- Born: January 31, 1954 Geneva, Illinois, U.S.
- Died: August 5, 1993 (aged 39) Huntsville Unit, Texas, U.S.
- Criminal status: Executed by lethal injection
- Conviction: Capital murder
- Criminal penalty: Death

= Joseph Paul Jernigan =

American murderer (1954–1993)

Joseph Paul Jernigan (January 31, 1954 – August 5, 1993) was a Texas murderer who was executed by lethal injection on August 5, 1993 at 12:31 a.m.

In 1981, Jernigan was found guilty of "cold-blooded murder" and sentenced to death for killing Edward Hale, a 75-year-old homeowner who discovered Jernigan and his accomplice, Roy Lamb, as they were burglarizing his home.

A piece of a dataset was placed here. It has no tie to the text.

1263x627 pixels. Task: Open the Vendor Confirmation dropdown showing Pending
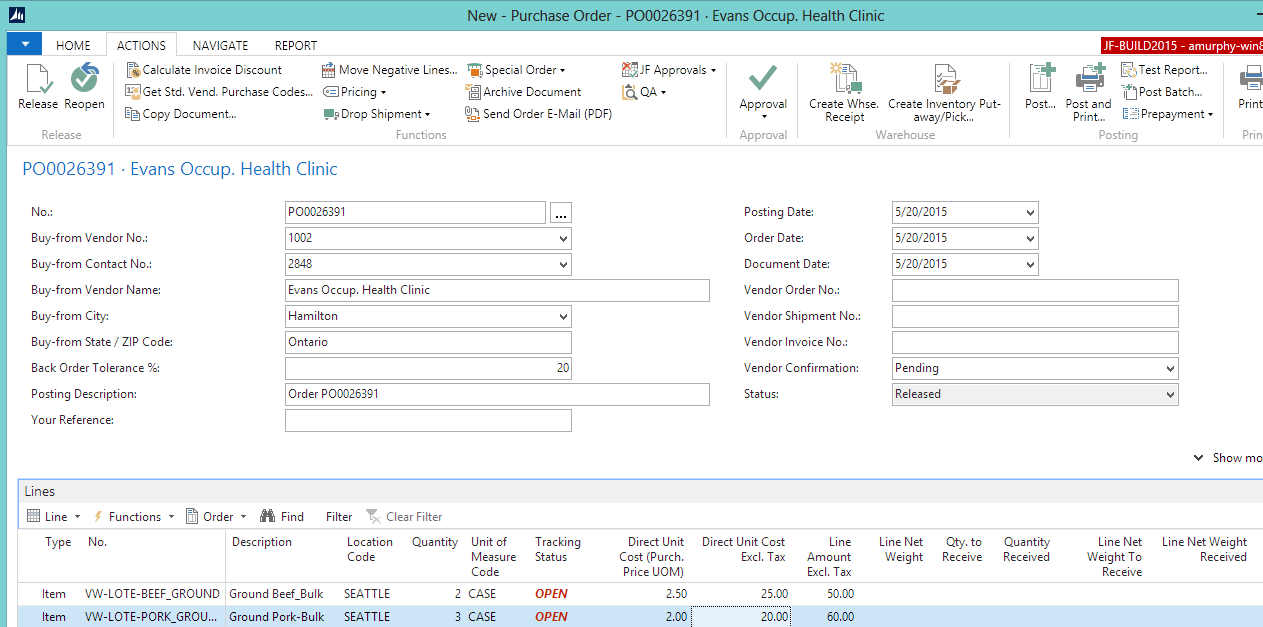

Jernigan spent 12 years in prison before his final plea for clemency was denied. At the prompting of a prison chaplain, he agreed to donate his body for scientific research or medical use. After execution, his cadaver was sectioned and photographed for the Visible Human Project and the University of Colorado School of Medicine by Dr. Victor M. Spitzer. He is the subject of an HBO documentary Virtual Corpse and also appeared on the British video game TV series GamesMasters gore special.

Jernigan had no last words.

Lamb pleaded guilty to murder, received a 30-year sentence, and was paroled in 1991.